Kerry contre le shérif sadique – Soumission brutale et fuite désespérée
Kerry, la riche pétasse gâtée, n’en revenait pas. Elle venait de se faire choper en excès de vitesse par le shérif redneck de Kickville, qui avait découvert son stock caché. Elle pensait qu’un simple coup de fil à son beau-père suffirait à tout régler. Mais elle comprit vite que son attitude hautaine et son mépris ne passeraient pas. Livrée à la matrone de la prison, Kelliann, elle réalisa qu’il n’y avait pas de cellule pour les femmes ici. Kelliann, une vraie salope sans pitié, n’hésita pas à lui fourrer un baillon dans la bouche avant de lui attacher les bras douloureusement dans le dos. Puis elle l’emmena dans un entrepôt abandonné pour une séance de discipline bien méritée.

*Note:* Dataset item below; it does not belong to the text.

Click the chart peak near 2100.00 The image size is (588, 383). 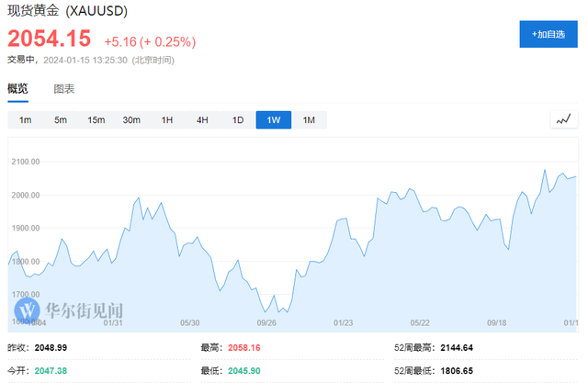tap(546, 171)
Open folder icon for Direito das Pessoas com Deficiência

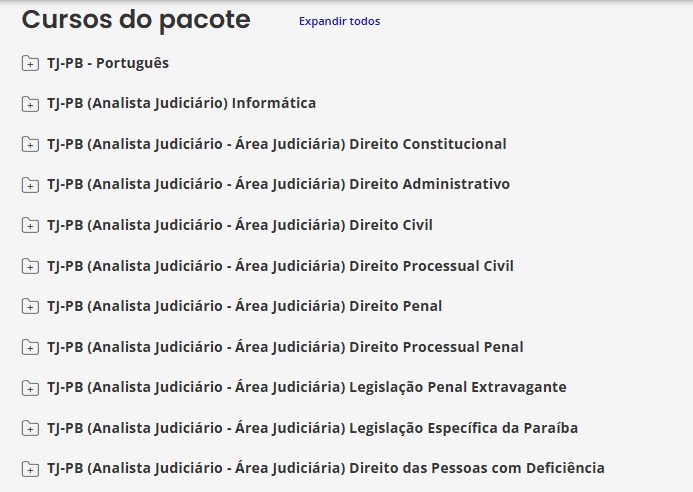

Kerry, toujours aussi rebelle, lui donna un coup de talon aiguille dans le genou en entrant. Kelliann hurla de douleur et la lâcha. Kerry en profita pour s’enfuir, cherchant désespérément une cachette ou une issue. Mais impossible de sortir. Elle entendait Kelliann approcher, alors elle se cacha derrière de vieux machines, le cœur battant. Elle retint son souffle pendant que la matrone passait près d’elle. Une fois le danger écarté, Kerry se faufila hors de sa cachette et avança prudemment dans le couloir. Elle savait que la sortie était par où elle était entrée… mais Kelliann ne comptait pas la laisser s’échapper aussi facilement.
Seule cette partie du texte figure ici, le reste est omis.